Saturday, December 22, 2007

The Big 8

The Big 8 represent 56% of the world’s people, 72% of the world’s wealth, and a hold relatively small share (9%) of the world’s oil reserves. Henry Kissinger, saying the Security Council doesn’t represent “current realities,” has called for a similar grouping of leading world nations.

The current Security Council has five permanent members. The U.S., China, and even Russia should be permanent members. But today, so should India, Brazil and Japan. Adding the three non-European powers would enlarge the permanent membership to eight. So what about the UK and France? Should they be there? Not as individual nations with only 60 million people each. Permanent membership for the UK and France is a historical anachronism left over from World War II. United Germany has more people, and is more economically powerful.

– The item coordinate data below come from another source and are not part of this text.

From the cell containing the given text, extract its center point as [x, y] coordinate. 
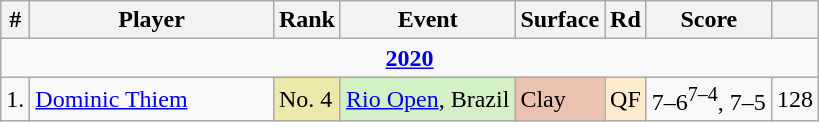
Score [708, 20]
Clay [560, 100]
Event [427, 20]
No. 4 [306, 100]
Surface [560, 20]
Rank [306, 20]
Dominic Thiem [152, 100]
1. [16, 100]
128 [794, 100]
Rd [626, 20]
2020 [410, 58]
QF [626, 100]
# [16, 20]
7–67–4, 7–5 [708, 100]
Player [152, 20]
Rio Open, Brazil [427, 100]
Locate the cell with the specified text and output its (x, y) center coordinate. 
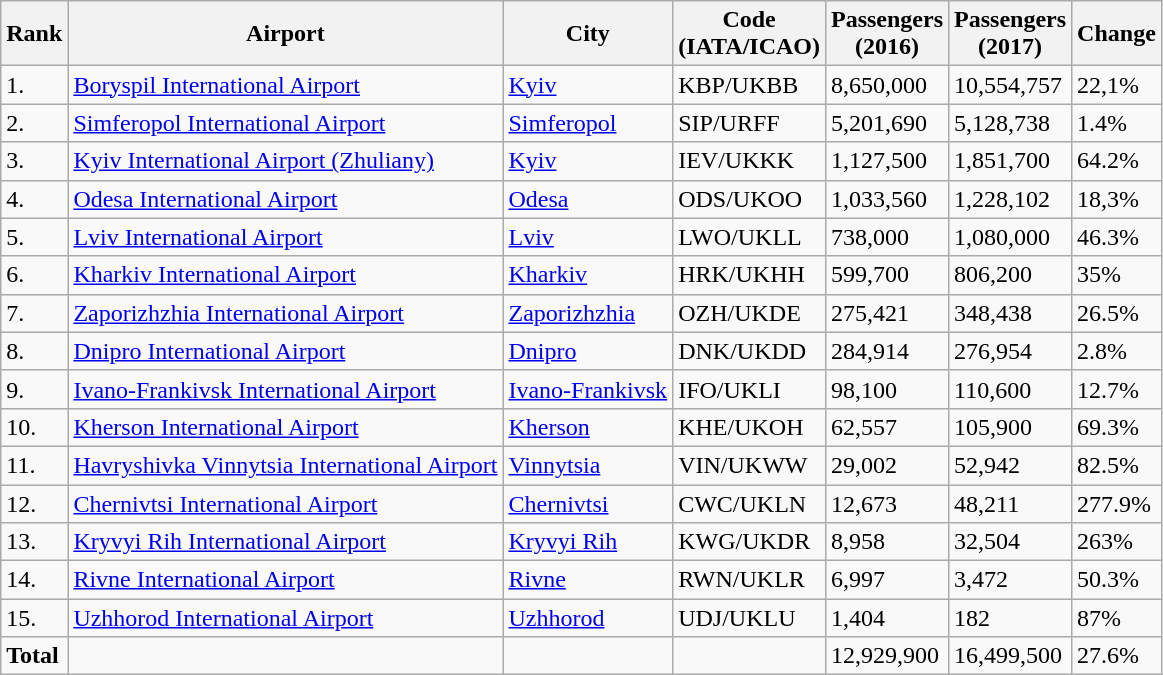
8,650,000 (886, 85)
Kyiv International Airport (Zhuliany) (286, 161)
16,499,500 (1010, 656)
Kharkiv (588, 275)
ODS/UKOO (750, 199)
11. (34, 465)
6. (34, 275)
IFO/UKLI (750, 389)
1,127,500 (886, 161)
1,851,700 (1010, 161)
Uzhhorod International Airport (286, 618)
15. (34, 618)
1,228,102 (1010, 199)
82.5% (1117, 465)
8,958 (886, 542)
IEV/UKKK (750, 161)
Simferopol International Airport (286, 123)
275,421 (886, 313)
46.3% (1117, 237)
Chernivtsi International Airport (286, 503)
Rivne International Airport (286, 580)
182 (1010, 618)
32,504 (1010, 542)
City (588, 34)
1,033,560 (886, 199)
5,128,738 (1010, 123)
Passengers (2016) (886, 34)
Rivne (588, 580)
Airport (286, 34)
35% (1117, 275)
Zaporizhzhia (588, 313)
RWN/UKLR (750, 580)
VIN/UKWW (750, 465)
263% (1117, 542)
1. (34, 85)
Ivano-Frankivsk International Airport (286, 389)
52,942 (1010, 465)
Chernivtsi (588, 503)
Passengers (2017) (1010, 34)
2. (34, 123)
Havryshivka Vinnytsia International Airport (286, 465)
110,600 (1010, 389)
5,201,690 (886, 123)
Dnipro (588, 351)
12,673 (886, 503)
LWO/UKLL (750, 237)
Code(IATA/ICAO) (750, 34)
Rank (34, 34)
3,472 (1010, 580)
98,100 (886, 389)
6,997 (886, 580)
27.6% (1117, 656)
277.9% (1117, 503)
22,1% (1117, 85)
DNK/UKDD (750, 351)
284,914 (886, 351)
10,554,757 (1010, 85)
12,929,900 (886, 656)
1,404 (886, 618)
2.8% (1117, 351)
18,3% (1117, 199)
12. (34, 503)
87% (1117, 618)
599,700 (886, 275)
Lviv International Airport (286, 237)
Kryvyi Rih (588, 542)
Kherson International Airport (286, 427)
9. (34, 389)
1.4% (1117, 123)
29,002 (886, 465)
738,000 (886, 237)
Kherson (588, 427)
HRK/UKHH (750, 275)
50.3% (1117, 580)
KHE/UKOH (750, 427)
Odesa (588, 199)
Dnipro International Airport (286, 351)
14. (34, 580)
Odesa International Airport (286, 199)
Boryspil International Airport (286, 85)
26.5% (1117, 313)
SIP/URFF (750, 123)
5. (34, 237)
OZH/UKDE (750, 313)
Lviv (588, 237)
69.3% (1117, 427)
806,200 (1010, 275)
62,557 (886, 427)
3. (34, 161)
348,438 (1010, 313)
8. (34, 351)
UDJ/UKLU (750, 618)
12.7% (1117, 389)
Zaporizhzhia International Airport (286, 313)
Kharkiv International Airport (286, 275)
64.2% (1117, 161)
4. (34, 199)
276,954 (1010, 351)
Vinnytsia (588, 465)
Total (34, 656)
KBP/UKBB (750, 85)
7. (34, 313)
Ivano-Frankivsk (588, 389)
1,080,000 (1010, 237)
KWG/UKDR (750, 542)
10. (34, 427)
105,900 (1010, 427)
Change (1117, 34)
Uzhhorod (588, 618)
Simferopol (588, 123)
13. (34, 542)
Kryvyi Rih International Airport (286, 542)
48,211 (1010, 503)
CWC/UKLN (750, 503)
Identify which cell holds the provided text, then report its (x, y) central coordinate. 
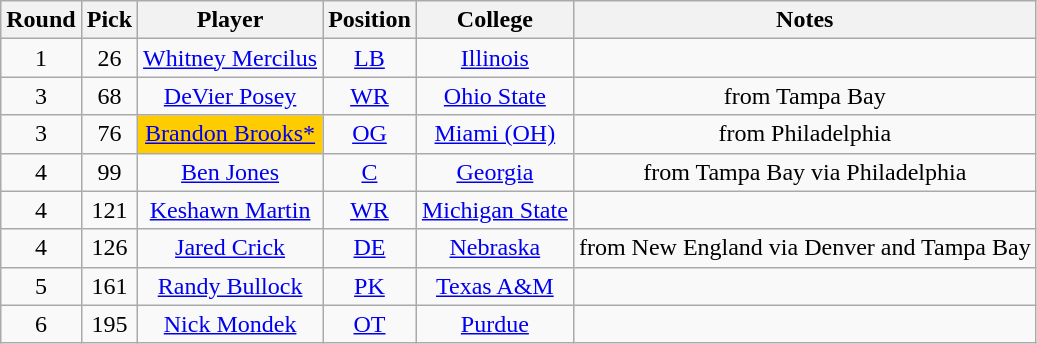
68 (109, 96)
99 (109, 172)
Jared Crick (230, 248)
Nick Mondek (230, 324)
126 (109, 248)
PK (370, 286)
Pick (109, 20)
Miami (OH) (494, 134)
6 (41, 324)
Illinois (494, 58)
LB (370, 58)
Texas A&M (494, 286)
5 (41, 286)
Purdue (494, 324)
121 (109, 210)
from New England via Denver and Tampa Bay (804, 248)
1 (41, 58)
from Philadelphia (804, 134)
DE (370, 248)
Randy Bullock (230, 286)
Whitney Mercilus (230, 58)
Ohio State (494, 96)
from Tampa Bay (804, 96)
161 (109, 286)
Brandon Brooks* (230, 134)
Georgia (494, 172)
C (370, 172)
Keshawn Martin (230, 210)
Round (41, 20)
Michigan State (494, 210)
26 (109, 58)
76 (109, 134)
Player (230, 20)
195 (109, 324)
OT (370, 324)
OG (370, 134)
from Tampa Bay via Philadelphia (804, 172)
DeVier Posey (230, 96)
Nebraska (494, 248)
Ben Jones (230, 172)
Position (370, 20)
College (494, 20)
Notes (804, 20)
Capture the cell that displays the provided text and extract its [X, Y] central coordinate. 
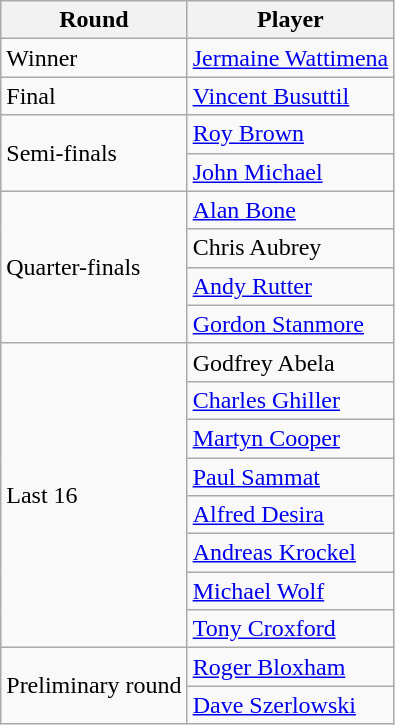
Andy Rutter [290, 286]
Quarter-finals [94, 267]
Dave Szerlowski [290, 705]
Chris Aubrey [290, 248]
Round [94, 20]
Roy Brown [290, 134]
Final [94, 96]
Godfrey Abela [290, 362]
Tony Croxford [290, 629]
Winner [94, 58]
Martyn Cooper [290, 438]
Gordon Stanmore [290, 324]
John Michael [290, 172]
Player [290, 20]
Last 16 [94, 495]
Alan Bone [290, 210]
Roger Bloxham [290, 667]
Semi-finals [94, 153]
Alfred Desira [290, 515]
Preliminary round [94, 686]
Jermaine Wattimena [290, 58]
Paul Sammat [290, 477]
Andreas Krockel [290, 553]
Michael Wolf [290, 591]
Vincent Busuttil [290, 96]
Charles Ghiller [290, 400]
Provide the [X, Y] coordinate of the cell's center where the given text is located.  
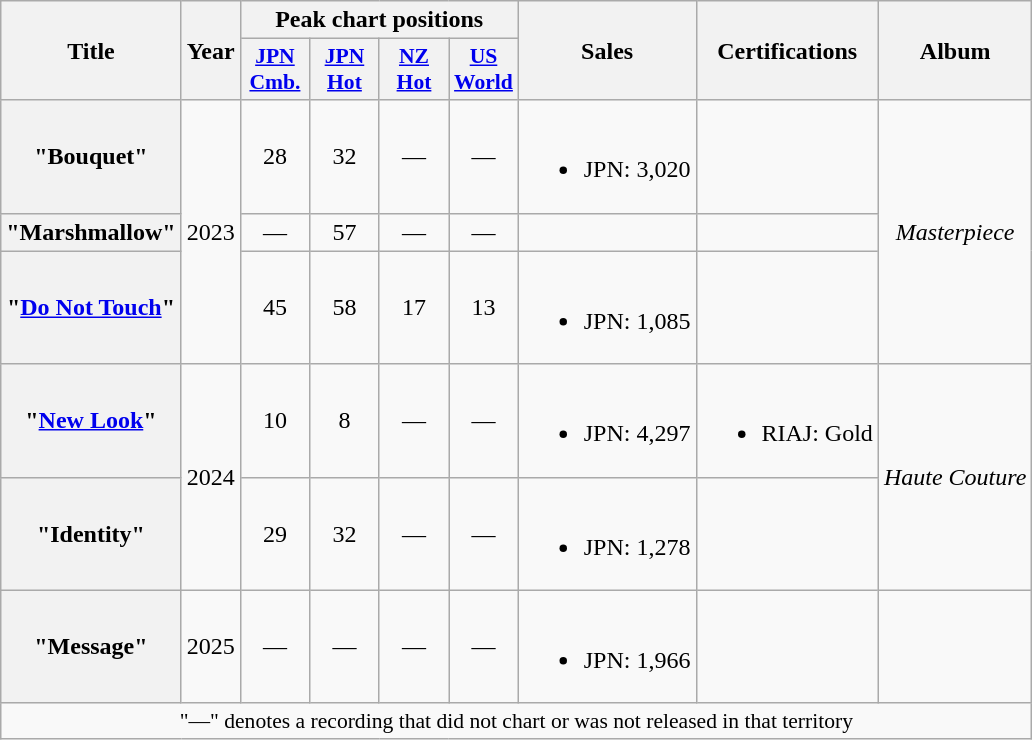
13 [484, 308]
29 [275, 534]
2023 [210, 232]
JPN: 1,278 [607, 534]
"Bouquet" [91, 156]
"New Look" [91, 420]
58 [345, 308]
JPNHot [345, 70]
28 [275, 156]
RIAJ: Gold [787, 420]
JPN: 1,085 [607, 308]
NZHot [414, 70]
57 [345, 232]
Album [954, 50]
Sales [607, 50]
Masterpiece [954, 232]
JPN: 4,297 [607, 420]
"Message" [91, 646]
2025 [210, 646]
"Do Not Touch" [91, 308]
"Marshmallow" [91, 232]
10 [275, 420]
Peak chart positions [379, 20]
17 [414, 308]
8 [345, 420]
45 [275, 308]
USWorld [484, 70]
Haute Couture [954, 477]
Certifications [787, 50]
JPN: 3,020 [607, 156]
JPNCmb. [275, 70]
Year [210, 50]
JPN: 1,966 [607, 646]
2024 [210, 477]
"Identity" [91, 534]
"—" denotes a recording that did not chart or was not released in that territory [516, 721]
Title [91, 50]
Pinpoint the cell where the given text exists, returning its [x, y] midpoint coordinate. 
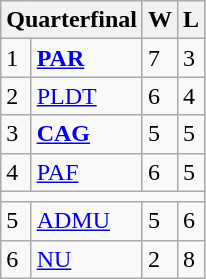
1 [16, 58]
PLDT [86, 96]
Quarterfinal [72, 20]
CAG [86, 134]
PAR [86, 58]
ADMU [86, 221]
7 [160, 58]
PAF [86, 172]
W [160, 20]
NU [86, 259]
L [192, 20]
8 [192, 259]
Identify which cell holds the provided text, then report its [X, Y] central coordinate. 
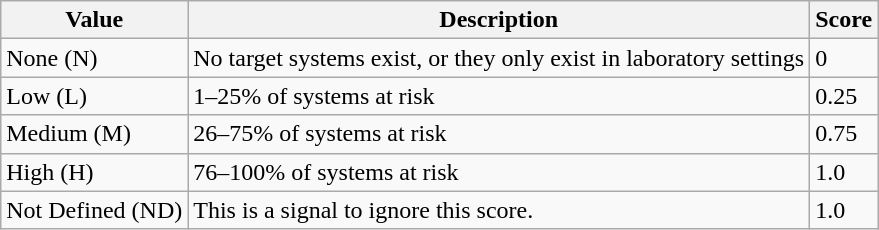
Medium (M) [94, 134]
No target systems exist, or they only exist in laboratory settings [499, 58]
0.25 [844, 96]
1–25% of systems at risk [499, 96]
26–75% of systems at risk [499, 134]
Value [94, 20]
Score [844, 20]
This is a signal to ignore this score. [499, 210]
Low (L) [94, 96]
High (H) [94, 172]
None (N) [94, 58]
Not Defined (ND) [94, 210]
Description [499, 20]
0.75 [844, 134]
76–100% of systems at risk [499, 172]
0 [844, 58]
Extract the (X, Y) coordinate from the center of the cell holding the provided text.  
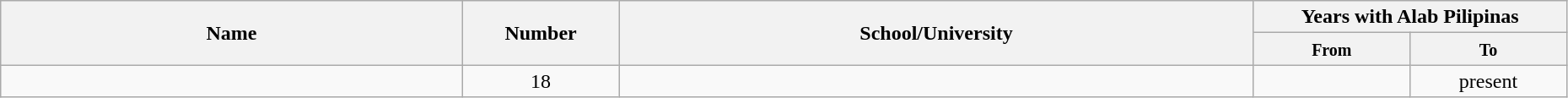
Number (541, 33)
To (1489, 49)
From (1332, 49)
School/University (936, 33)
Years with Alab Pilipinas (1410, 17)
present (1489, 81)
18 (541, 81)
Name (232, 33)
Output the [x, y] coordinate of the center of the cell containing the given text.  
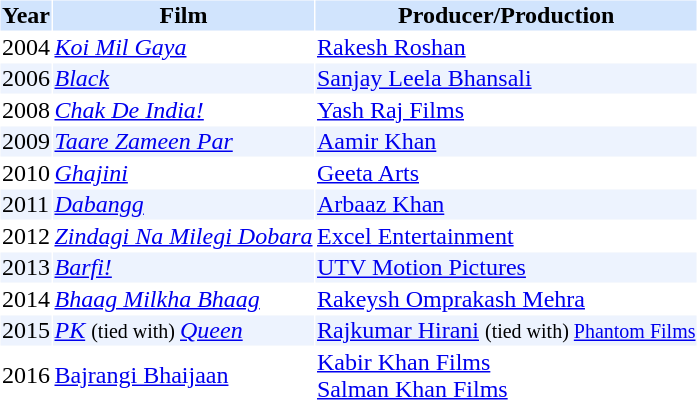
Bhaag Milkha Bhaag [184, 299]
Zindagi Na Milegi Dobara [184, 236]
Koi Mil Gaya [184, 47]
2015 [26, 331]
2008 [26, 110]
2004 [26, 47]
2010 [26, 173]
Yash Raj Films [506, 110]
Excel Entertainment [506, 236]
Rakesh Roshan [506, 47]
Black [184, 79]
Arbaaz Khan [506, 205]
Barfi! [184, 267]
2006 [26, 79]
Year [26, 15]
Dabangg [184, 205]
2014 [26, 299]
2011 [26, 205]
UTV Motion Pictures [506, 267]
2013 [26, 267]
2012 [26, 236]
Rakeysh Omprakash Mehra [506, 299]
Chak De India! [184, 110]
Film [184, 15]
Rajkumar Hirani (tied with) Phantom Films [506, 331]
2009 [26, 141]
Ghajini [184, 173]
Taare Zameen Par [184, 141]
Aamir Khan [506, 141]
Geeta Arts [506, 173]
Producer/Production [506, 15]
PK (tied with) Queen [184, 331]
Sanjay Leela Bhansali [506, 79]
Capture the cell that displays the provided text and extract its (x, y) central coordinate. 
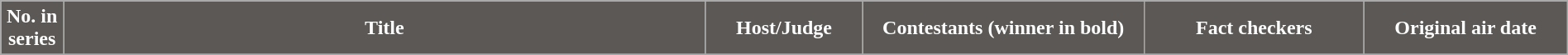
Host/Judge (784, 28)
Title (385, 28)
Contestants (winner in bold) (1004, 28)
Original air date (1465, 28)
Fact checkers (1254, 28)
No. in series (32, 28)
Identify which cell holds the provided text, then report its [x, y] central coordinate. 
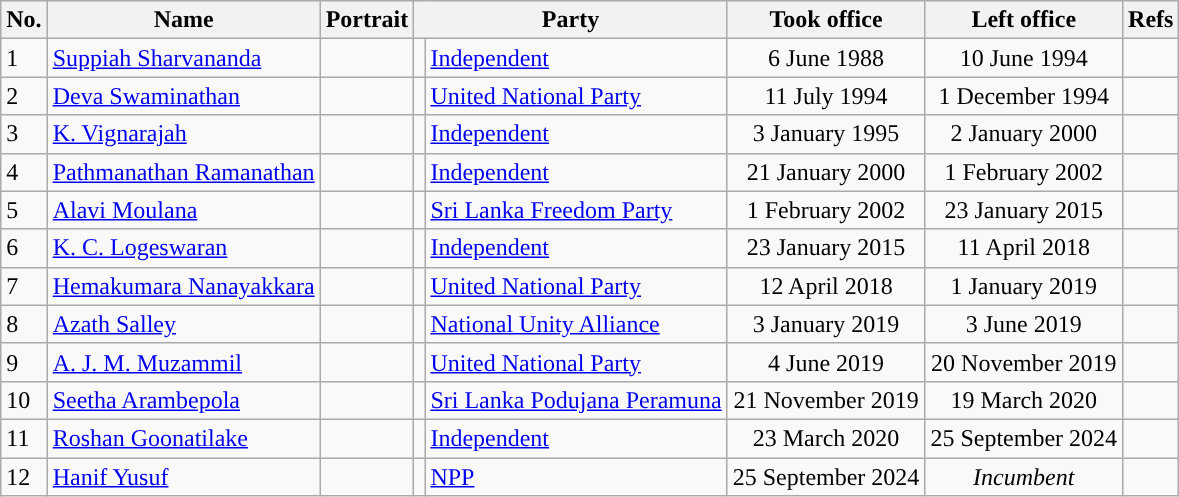
23 March 2020 [826, 438]
12 [24, 477]
K. Vignarajah [184, 134]
Seetha Arambepola [184, 400]
Suppiah Sharvananda [184, 58]
11 July 1994 [826, 96]
NPP [576, 477]
Alavi Moulana [184, 210]
1 December 1994 [1024, 96]
4 June 2019 [826, 362]
12 April 2018 [826, 286]
3 June 2019 [1024, 324]
11 [24, 438]
Hemakumara Nanayakkara [184, 286]
7 [24, 286]
10 [24, 400]
Party [570, 20]
10 June 1994 [1024, 58]
21 January 2000 [826, 172]
Hanif Yusuf [184, 477]
Incumbent [1024, 477]
3 January 1995 [826, 134]
Pathmanathan Ramanathan [184, 172]
Deva Swaminathan [184, 96]
3 January 2019 [826, 324]
Sri Lanka Freedom Party [576, 210]
Sri Lanka Podujana Peramuna [576, 400]
6 [24, 248]
20 November 2019 [1024, 362]
2 January 2000 [1024, 134]
Portrait [367, 20]
Name [184, 20]
11 April 2018 [1024, 248]
A. J. M. Muzammil [184, 362]
K. C. Logeswaran [184, 248]
Refs [1151, 20]
21 November 2019 [826, 400]
Azath Salley [184, 324]
National Unity Alliance [576, 324]
1 January 2019 [1024, 286]
No. [24, 20]
3 [24, 134]
19 March 2020 [1024, 400]
2 [24, 96]
5 [24, 210]
Took office [826, 20]
4 [24, 172]
Roshan Goonatilake [184, 438]
Left office [1024, 20]
6 June 1988 [826, 58]
8 [24, 324]
1 [24, 58]
9 [24, 362]
For the text-containing cell, return its midpoint in [X, Y] coordinate format. 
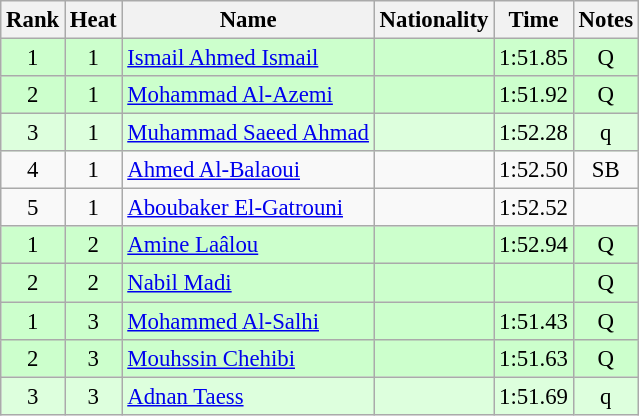
1:52.52 [534, 208]
Ismail Ahmed Ismail [248, 58]
Name [248, 20]
Ahmed Al-Balaoui [248, 170]
1:52.50 [534, 170]
Muhammad Saeed Ahmad [248, 133]
Nabil Madi [248, 283]
Rank [33, 20]
Time [534, 20]
Mohammed Al-Salhi [248, 321]
Mohammad Al-Azemi [248, 95]
Amine Laâlou [248, 245]
1:51.63 [534, 358]
1:51.85 [534, 58]
4 [33, 170]
Heat [94, 20]
1:52.94 [534, 245]
Adnan Taess [248, 396]
1:51.69 [534, 396]
Nationality [434, 20]
Aboubaker El-Gatrouni [248, 208]
1:51.92 [534, 95]
1:51.43 [534, 321]
Mouhssin Chehibi [248, 358]
Notes [606, 20]
1:52.28 [534, 133]
5 [33, 208]
SB [606, 170]
Output the (X, Y) coordinate of the center of the cell containing the given text.  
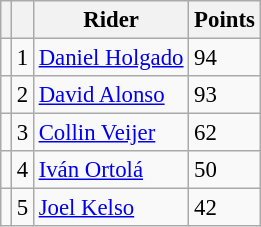
94 (224, 58)
2 (22, 95)
3 (22, 133)
50 (224, 170)
4 (22, 170)
1 (22, 58)
Rider (110, 20)
42 (224, 208)
5 (22, 208)
David Alonso (110, 95)
Daniel Holgado (110, 58)
Collin Veijer (110, 133)
93 (224, 95)
Iván Ortolá (110, 170)
62 (224, 133)
Joel Kelso (110, 208)
Points (224, 20)
Provide the [X, Y] coordinate of the cell's center where the given text is located.  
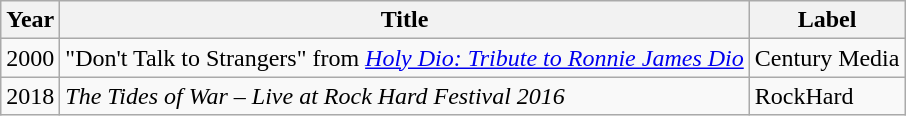
The Tides of War – Live at Rock Hard Festival 2016 [404, 96]
"Don't Talk to Strangers" from Holy Dio: Tribute to Ronnie James Dio [404, 58]
RockHard [827, 96]
2000 [30, 58]
Year [30, 20]
2018 [30, 96]
Label [827, 20]
Title [404, 20]
Century Media [827, 58]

The European Union, with 500 million people, 27 countries, and an economy twice the size of #2 China, could fill two permanent seats. So the permanent 5 would then become the Big 8, with two EU representatives, the U.S., China, Russia, India, Brazil and Japan. The Big 8 collectively represent Europe (3 seats), Asia (3 seats), North America, and Latin America. That mix is far better than today’s Security Council permanent members, or the so-called "Group of Eight," a largely white, European-origin group made up of the U.S., the UK, France, Germany, Italy, Russia, Canada, and Japan.

The world has changed since 1945, and even since 1975, when the “Group of Six” (Canada and Russia came later) was formed. It’s time the world’s leading nations honor the change, include China, Japan, India and Brazil, and reduce the ranks of Europeans and North Americans.